[BEGIN Available data]
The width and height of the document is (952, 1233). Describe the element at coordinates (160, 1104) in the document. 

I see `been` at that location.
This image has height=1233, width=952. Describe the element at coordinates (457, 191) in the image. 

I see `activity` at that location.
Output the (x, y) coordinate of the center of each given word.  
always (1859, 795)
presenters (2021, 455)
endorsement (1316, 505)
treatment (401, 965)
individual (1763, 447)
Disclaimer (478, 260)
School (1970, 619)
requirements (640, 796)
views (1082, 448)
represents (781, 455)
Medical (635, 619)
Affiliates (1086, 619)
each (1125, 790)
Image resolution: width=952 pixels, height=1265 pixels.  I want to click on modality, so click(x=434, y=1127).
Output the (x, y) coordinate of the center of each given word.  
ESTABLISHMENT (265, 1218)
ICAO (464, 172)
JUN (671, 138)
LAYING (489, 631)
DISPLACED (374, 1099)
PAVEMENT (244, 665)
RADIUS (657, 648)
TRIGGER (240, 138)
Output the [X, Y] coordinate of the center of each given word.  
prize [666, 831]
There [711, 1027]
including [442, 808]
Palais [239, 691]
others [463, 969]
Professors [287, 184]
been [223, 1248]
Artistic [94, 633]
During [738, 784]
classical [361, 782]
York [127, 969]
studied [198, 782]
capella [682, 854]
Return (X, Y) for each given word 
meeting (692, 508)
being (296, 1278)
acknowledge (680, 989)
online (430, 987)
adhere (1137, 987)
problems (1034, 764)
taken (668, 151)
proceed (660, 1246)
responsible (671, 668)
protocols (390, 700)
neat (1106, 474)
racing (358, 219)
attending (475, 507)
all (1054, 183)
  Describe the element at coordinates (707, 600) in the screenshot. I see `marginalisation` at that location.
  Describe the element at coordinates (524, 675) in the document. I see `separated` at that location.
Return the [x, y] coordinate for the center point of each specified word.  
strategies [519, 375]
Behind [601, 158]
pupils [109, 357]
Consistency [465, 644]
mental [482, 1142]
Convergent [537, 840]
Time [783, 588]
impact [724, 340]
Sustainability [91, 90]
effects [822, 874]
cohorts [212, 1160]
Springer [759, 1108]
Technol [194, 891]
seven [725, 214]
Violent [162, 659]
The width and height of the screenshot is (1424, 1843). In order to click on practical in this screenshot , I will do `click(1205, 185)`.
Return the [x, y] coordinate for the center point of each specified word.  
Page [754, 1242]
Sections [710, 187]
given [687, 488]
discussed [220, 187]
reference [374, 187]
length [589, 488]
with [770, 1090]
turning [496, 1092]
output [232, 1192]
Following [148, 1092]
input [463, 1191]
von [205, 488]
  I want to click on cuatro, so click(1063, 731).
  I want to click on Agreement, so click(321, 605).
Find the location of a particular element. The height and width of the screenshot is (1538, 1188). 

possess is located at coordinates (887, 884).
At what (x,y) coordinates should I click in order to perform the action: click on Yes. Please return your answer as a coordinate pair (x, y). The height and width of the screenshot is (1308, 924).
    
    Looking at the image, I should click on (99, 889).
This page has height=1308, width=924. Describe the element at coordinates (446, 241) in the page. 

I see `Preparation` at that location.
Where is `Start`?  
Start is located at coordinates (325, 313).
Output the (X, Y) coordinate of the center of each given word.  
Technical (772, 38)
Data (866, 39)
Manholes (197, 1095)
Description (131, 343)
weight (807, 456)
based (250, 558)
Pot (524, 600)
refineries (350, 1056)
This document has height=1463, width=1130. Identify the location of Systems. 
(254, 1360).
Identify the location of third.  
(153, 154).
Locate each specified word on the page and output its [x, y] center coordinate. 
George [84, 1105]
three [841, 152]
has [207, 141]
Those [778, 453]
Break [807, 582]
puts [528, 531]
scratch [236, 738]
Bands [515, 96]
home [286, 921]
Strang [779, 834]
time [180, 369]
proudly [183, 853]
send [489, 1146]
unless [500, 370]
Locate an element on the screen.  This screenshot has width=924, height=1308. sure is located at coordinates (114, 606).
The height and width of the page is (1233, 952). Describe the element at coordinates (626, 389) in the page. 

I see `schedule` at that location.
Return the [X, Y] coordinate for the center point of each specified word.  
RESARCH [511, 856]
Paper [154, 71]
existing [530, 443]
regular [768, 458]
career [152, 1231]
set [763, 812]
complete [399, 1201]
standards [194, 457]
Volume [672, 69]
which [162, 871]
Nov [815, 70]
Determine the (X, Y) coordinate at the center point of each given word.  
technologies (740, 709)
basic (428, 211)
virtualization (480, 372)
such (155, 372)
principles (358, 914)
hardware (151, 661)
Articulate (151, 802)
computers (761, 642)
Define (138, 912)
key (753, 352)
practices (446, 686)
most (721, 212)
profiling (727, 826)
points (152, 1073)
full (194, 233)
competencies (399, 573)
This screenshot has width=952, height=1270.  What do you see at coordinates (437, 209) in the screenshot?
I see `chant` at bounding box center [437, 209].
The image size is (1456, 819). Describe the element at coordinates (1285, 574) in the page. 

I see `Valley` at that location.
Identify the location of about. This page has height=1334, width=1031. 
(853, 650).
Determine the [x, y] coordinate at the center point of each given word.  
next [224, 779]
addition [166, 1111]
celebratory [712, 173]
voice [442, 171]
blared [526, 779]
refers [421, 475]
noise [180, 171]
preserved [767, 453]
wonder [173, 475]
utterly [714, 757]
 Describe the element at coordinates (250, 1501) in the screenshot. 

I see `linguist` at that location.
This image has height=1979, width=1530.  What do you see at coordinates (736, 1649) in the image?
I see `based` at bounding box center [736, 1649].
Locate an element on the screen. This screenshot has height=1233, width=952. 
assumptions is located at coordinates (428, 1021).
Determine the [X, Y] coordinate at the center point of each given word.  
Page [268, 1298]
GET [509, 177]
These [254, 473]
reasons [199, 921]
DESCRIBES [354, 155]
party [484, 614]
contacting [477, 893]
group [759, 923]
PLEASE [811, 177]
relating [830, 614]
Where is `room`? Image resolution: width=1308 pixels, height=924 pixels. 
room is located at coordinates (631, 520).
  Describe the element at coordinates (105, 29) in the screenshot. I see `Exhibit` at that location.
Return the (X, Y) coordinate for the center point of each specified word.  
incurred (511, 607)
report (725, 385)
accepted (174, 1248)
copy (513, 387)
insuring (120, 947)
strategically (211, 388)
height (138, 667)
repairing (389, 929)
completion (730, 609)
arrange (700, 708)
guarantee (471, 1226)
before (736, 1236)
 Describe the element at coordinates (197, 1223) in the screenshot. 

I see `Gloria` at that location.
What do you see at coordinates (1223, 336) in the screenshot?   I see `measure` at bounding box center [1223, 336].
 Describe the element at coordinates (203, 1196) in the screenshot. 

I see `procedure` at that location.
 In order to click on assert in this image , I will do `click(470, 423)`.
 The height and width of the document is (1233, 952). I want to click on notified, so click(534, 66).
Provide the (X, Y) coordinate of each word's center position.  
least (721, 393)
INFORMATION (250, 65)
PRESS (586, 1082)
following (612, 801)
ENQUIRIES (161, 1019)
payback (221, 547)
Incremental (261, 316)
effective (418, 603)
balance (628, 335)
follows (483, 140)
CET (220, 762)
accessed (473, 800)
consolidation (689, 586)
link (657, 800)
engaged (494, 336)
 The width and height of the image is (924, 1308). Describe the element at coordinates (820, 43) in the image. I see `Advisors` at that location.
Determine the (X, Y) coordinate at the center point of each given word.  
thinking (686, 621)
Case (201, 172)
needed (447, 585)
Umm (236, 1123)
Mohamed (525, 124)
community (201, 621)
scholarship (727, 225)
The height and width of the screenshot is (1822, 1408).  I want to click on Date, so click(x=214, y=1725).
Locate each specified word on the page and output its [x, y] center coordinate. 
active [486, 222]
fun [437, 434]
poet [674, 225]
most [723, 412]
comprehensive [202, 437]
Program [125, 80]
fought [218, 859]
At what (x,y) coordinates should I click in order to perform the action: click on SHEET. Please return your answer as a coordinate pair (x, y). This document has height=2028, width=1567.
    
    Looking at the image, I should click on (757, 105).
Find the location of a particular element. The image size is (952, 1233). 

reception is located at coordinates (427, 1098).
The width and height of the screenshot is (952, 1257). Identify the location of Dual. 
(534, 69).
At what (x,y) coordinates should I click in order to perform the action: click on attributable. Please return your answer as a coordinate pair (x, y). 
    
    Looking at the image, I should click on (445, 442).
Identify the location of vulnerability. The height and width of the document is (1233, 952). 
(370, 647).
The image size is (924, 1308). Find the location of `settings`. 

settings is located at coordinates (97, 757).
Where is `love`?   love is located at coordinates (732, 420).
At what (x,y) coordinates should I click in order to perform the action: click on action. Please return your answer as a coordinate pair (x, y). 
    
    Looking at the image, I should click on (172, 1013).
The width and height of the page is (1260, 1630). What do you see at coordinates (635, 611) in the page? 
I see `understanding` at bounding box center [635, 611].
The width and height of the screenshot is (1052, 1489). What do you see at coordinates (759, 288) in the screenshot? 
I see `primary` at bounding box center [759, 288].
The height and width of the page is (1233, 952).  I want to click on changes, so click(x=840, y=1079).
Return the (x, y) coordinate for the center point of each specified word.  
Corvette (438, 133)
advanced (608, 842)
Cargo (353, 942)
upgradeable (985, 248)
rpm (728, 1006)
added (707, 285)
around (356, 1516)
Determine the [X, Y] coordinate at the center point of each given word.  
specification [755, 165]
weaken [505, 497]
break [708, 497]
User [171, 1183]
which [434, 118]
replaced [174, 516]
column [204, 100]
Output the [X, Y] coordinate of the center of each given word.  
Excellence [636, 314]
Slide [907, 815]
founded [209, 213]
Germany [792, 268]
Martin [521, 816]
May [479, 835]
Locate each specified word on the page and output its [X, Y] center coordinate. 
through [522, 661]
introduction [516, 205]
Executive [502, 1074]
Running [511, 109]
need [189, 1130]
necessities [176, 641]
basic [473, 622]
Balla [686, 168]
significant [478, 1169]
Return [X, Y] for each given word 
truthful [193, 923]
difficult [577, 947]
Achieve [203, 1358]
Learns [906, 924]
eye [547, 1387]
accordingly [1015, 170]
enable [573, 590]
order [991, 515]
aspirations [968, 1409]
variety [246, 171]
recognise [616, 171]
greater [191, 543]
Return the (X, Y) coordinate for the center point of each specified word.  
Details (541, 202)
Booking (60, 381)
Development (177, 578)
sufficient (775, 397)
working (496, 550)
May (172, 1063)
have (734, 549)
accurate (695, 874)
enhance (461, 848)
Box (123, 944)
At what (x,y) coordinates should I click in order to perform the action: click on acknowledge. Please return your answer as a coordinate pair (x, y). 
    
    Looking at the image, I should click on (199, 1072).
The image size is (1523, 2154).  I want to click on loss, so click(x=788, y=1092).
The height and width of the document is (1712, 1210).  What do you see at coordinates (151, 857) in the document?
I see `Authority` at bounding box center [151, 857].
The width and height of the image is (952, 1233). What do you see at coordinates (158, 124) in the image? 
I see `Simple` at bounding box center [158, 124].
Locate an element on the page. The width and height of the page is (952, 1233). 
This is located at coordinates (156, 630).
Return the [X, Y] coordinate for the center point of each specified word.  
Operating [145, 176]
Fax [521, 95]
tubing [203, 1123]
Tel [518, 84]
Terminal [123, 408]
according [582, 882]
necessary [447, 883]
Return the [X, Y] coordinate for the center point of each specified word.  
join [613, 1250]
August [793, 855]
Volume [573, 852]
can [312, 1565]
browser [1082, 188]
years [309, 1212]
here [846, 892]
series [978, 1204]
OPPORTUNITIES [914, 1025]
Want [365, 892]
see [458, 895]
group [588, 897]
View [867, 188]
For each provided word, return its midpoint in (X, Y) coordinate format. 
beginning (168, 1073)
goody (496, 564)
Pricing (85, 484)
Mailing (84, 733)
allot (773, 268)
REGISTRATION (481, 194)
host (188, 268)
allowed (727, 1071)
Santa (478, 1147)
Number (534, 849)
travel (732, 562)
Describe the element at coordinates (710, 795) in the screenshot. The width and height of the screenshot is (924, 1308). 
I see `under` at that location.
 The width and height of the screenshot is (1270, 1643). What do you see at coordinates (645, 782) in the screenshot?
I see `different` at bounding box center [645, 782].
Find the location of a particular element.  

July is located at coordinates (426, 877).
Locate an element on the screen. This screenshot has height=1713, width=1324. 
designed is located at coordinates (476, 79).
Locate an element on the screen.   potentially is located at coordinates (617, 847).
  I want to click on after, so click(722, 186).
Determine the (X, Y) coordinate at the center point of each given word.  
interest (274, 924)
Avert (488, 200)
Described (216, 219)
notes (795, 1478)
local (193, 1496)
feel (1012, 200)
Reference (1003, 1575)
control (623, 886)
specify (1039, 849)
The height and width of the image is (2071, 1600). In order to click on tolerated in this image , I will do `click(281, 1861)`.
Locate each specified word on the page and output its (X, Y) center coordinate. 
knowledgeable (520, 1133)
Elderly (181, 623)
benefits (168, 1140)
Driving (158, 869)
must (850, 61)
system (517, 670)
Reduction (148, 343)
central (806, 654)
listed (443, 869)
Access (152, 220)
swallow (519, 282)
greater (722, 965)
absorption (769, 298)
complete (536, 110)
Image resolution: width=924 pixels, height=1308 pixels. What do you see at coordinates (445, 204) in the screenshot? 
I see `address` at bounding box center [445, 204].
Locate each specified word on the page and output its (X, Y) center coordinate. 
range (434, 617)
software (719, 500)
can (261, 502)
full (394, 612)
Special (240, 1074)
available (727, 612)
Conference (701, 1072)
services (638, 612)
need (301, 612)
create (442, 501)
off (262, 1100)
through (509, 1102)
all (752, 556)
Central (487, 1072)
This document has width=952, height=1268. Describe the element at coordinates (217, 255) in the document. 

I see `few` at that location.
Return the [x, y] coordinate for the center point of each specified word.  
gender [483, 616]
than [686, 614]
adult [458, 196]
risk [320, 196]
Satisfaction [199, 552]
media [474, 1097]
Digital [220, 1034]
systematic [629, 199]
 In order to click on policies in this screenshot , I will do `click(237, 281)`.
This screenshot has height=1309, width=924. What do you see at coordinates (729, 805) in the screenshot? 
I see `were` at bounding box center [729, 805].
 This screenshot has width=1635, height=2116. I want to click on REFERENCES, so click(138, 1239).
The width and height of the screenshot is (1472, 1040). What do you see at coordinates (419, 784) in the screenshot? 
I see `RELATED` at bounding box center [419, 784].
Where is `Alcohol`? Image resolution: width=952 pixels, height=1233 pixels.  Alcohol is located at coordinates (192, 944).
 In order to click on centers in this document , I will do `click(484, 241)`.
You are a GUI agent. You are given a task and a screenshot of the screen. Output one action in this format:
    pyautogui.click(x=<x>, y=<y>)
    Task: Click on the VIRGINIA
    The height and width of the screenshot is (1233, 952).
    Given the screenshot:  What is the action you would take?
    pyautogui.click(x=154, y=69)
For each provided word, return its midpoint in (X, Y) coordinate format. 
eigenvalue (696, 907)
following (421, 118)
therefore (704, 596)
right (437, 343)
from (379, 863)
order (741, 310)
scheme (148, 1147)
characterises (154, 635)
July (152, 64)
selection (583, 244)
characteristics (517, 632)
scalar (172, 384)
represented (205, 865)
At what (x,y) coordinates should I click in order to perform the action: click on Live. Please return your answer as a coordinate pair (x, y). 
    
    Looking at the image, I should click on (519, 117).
[END Available data]
Extract the entries from the line with "rpm (728, 1006)" to the line with "Looking at the image, I should click on (199, 1072)." and reproduce those lines unchanged.

rpm (728, 1006)
added (707, 285)
around (356, 1516)
Determine the [X, Y] coordinate at the center point of each given word.  
specification [755, 165]
weaken [505, 497]
break [708, 497]
User [171, 1183]
which [434, 118]
replaced [174, 516]
column [204, 100]
Output the [X, Y] coordinate of the center of each given word.  
Excellence [636, 314]
Slide [907, 815]
founded [209, 213]
Germany [792, 268]
Martin [521, 816]
May [479, 835]
Locate each specified word on the page and output its [X, Y] center coordinate. 
through [522, 661]
introduction [516, 205]
Executive [502, 1074]
Running [511, 109]
need [189, 1130]
necessities [176, 641]
basic [473, 622]
Balla [686, 168]
significant [478, 1169]
Return [X, Y] for each given word 
truthful [193, 923]
difficult [577, 947]
Achieve [203, 1358]
Learns [906, 924]
eye [547, 1387]
accordingly [1015, 170]
enable [573, 590]
order [991, 515]
aspirations [968, 1409]
variety [246, 171]
recognise [616, 171]
greater [191, 543]
Return the (X, Y) coordinate for the center point of each specified word.  
Details (541, 202)
Booking (60, 381)
Development (177, 578)
sufficient (775, 397)
working (496, 550)
May (172, 1063)
have (734, 549)
accurate (695, 874)
enhance (461, 848)
Box (123, 944)
At what (x,y) coordinates should I click in order to perform the action: click on acknowledge. Please return your answer as a coordinate pair (x, y). 
    
    Looking at the image, I should click on (199, 1072).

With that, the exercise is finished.